EES 5891-03

Homework #4: Multivariable models

Due Tue., Sep 20

PDF version

Homework

Homework Exercises:

Self-study: Work these exercises, but do not turn them in.

  • Exercises 5E1–5E4

Turn in: Work these exercises and turn them in.

  • Exercises 5M3, 5M4, 5H3

Notes on Homework:

Exercise 5E4 gets at a subtle point about independence of variables when you have indicators for categories. This connects to a subtle, but important point about identifiability in models. When you can infer the exact value of a variable from other variables, then including the exactly predictable variable in your models can create problems by making the models non-identifiable.
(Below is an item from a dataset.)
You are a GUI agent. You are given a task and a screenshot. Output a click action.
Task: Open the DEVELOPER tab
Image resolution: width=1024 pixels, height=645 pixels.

A good example is if you have indicator variables male and female for biological sex (for simplicity, I am leaving out the possibility of intersex individuals). If you have a regression model \(y ~ \alpha + \beta_1 I_{\text{male}} + \beta_1 I_{\text{female}}\), then the model will predict the same result if you use parameters \(\alpha' = \alpha + \delta\), \(\beta'_1 = \beta_1 - \delta\), and \(\beta'_2 = \beta_2 - \delta\). If you omit \(I_{\text{male}}\) or \(I_{\text{female}}\) from your model (but not both), you will have a model that works just as well (because \(I_{\text{male}} = 1 - I_{\text{female}}\), so the model will have just as much information), but the model will now be completely identifiable because we can’t get equivalent results by changing \(\alpha\) and \(\beta\). This is why the kind of analysis in this exercise, to check whether a model is fully identifiable, is important.